A carbon credit card allows individuals to make minor alterations to their purchasing habits by recording the carbon impact associated with their purchases. These individual adjustments, when combined, can lead to a significant impact on preserving the environment.
The concept of a carbon credit card is relatively new, but it is gaining momentum among individuals and businesses that are looking for ways to reduce their carbon footprint.
The carbon credit card works like a traditional bank credit card but is linked to a database of carbon emissions for different products and services. When a consumer makes a purchase, the card calculates the emissions associated with that purchase.
Lowering emissions is a process that cannot be accomplished quickly, and nature-based solutions are facing a financial gap of approximately $700 billion each year until 2030 to achieve their full potential in addressing climate and biodiversity.
Carbon credit cards can assist in closing this financial gap, as they enable organisations to offset emissions while also providing financial support to green initiatives around the world.
Climate Credit Card is the best in 2023
By calculating the carbon emissions associated with purchases, consumers would become more aware of their carbon footprint and the impact it has on the environment.
This also means it will help create a market for low-carbon products and services. According to the 8 Billion Trees, here are some of the best carbon credit cards for 2023 (Figure 1).
The Climate Credit Card is an award-winning card from a Swiss company that offers two different cards for businesses and private clients. It has a climate-carbon footprint calculator that monitors purchases and calculates the carbon emissions linked to it. The company offsets the climate impacts by investing in projects that support emission reduction, such as renewable energy projects. It offers a quick and easy application process but requires a good credit score for approval. The card is free of charge.

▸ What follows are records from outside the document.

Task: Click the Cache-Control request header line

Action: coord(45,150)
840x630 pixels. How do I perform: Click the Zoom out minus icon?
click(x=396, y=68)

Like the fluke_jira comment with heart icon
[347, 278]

The Mastercard Carbon Credit Card allows users to earn reward points by making eligible purchases. These points can then be redeemed for merchandise, travel, or cash back. Much like the Climate credit card, the application process is quick and straightforward, requiring a good credit score for approval, and there are no annual fees.
The Aspiration credit card provides several credit card options, each with distinct advantages. The Aspiration Summit card grants cash back on all purchases, regardless of where they are made. The Aspiration Zero credit card provides a $300 welcome bonus, and a 5% cashback on all purchases when cardholders achieve a zero carbon footprint through their spending. While the application process is straightforward, it requires a high credit score. Additionally, the card has an annual fee of approximately $60 and a foreign transaction fee.

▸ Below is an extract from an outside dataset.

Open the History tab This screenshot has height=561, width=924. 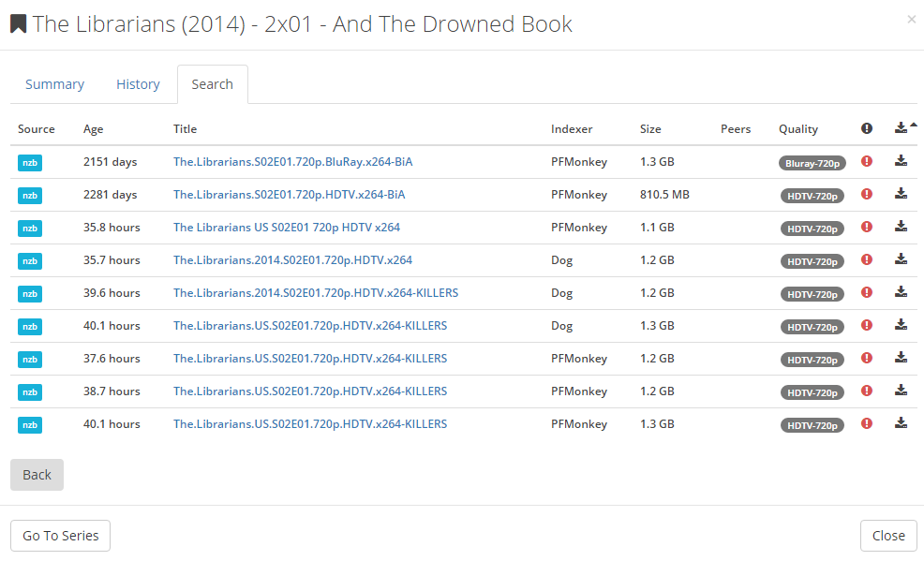point(138,84)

The Mastercard Doconomy card provides security features to prevent fraud and extended warranty protection. Users can benefit from saving money on interest charges and receiving a 1% cashback on all purchases. Although the card necessitates a high credit score, it appeals to individuals who want to avoid annual fees.
Do Black credit card is produced from bio-sourced materials and printed using air ink. The card grants cashback on all purchases, including a bonus for spending in specific categories. It also provides a 0% APR for the first 15 months on purchases and balance transfers, as well as a $200 sign-up bonus after spending $500 on purchases within the initial three months from account opening. Although the card does not have an annual fee, it has a 3% foreign transaction fee.
The American Express Green Card provides a rewards program where cardholders can earn points for eligible purchases. Buyers can redeem these points for cash, gift cards, or travel. The card offers a 0% APR for 15 months on balance transfers and purchases. It mandates a high credit score and has an annual fee of roughly $150.
Challenges of carbon credit card
Accuracy: Any calculation of carbon emissions related to purchases would require a comprehensive and up-to-date database of carbon emissions for various products and services. In many cases, the calculation is done with assumption.
Limited reference data: With the lack of reference pricing data creates difficulties for both buyers and suppliers working on carbon-reduction projects, buyers are unsure if they are paying a fair price, while suppliers are uncertain about how much buyers will ultimately pay for carbon credits.
Misuse of carbon credits: Organizations might just purchase carbon credits instead of reducing their emissions. A notable case is Shell’s plan to buy 120 million mtCO2e of carbon credits by 2030. While emission reduction targets should remain a top priority, buying carbon credits can be part of a more comprehensive climate action plan.
Greenwashing: Some projects in the voluntary carbon market fail to meet the proposed requirements outlined in the Core Carbon Principles by the ICVCM. To purchase high-quality carbon credits, companies should seek third-party ratings that increase transparency, verification and trust in the complex voluntary carbon market.
The demand for carbon credit cards is increasing
As climate change becomes an increasingly pressing issue, more and more companies are committing to reducing their greenhouse gas emissions. Figure 2 shows the number of certificates to be considered for carbon credit programmes, sold by Verra through the Verified Carbon Standard (VCS). The total number of certificates sold increased by more than 1050% by 2021, compared to 2015.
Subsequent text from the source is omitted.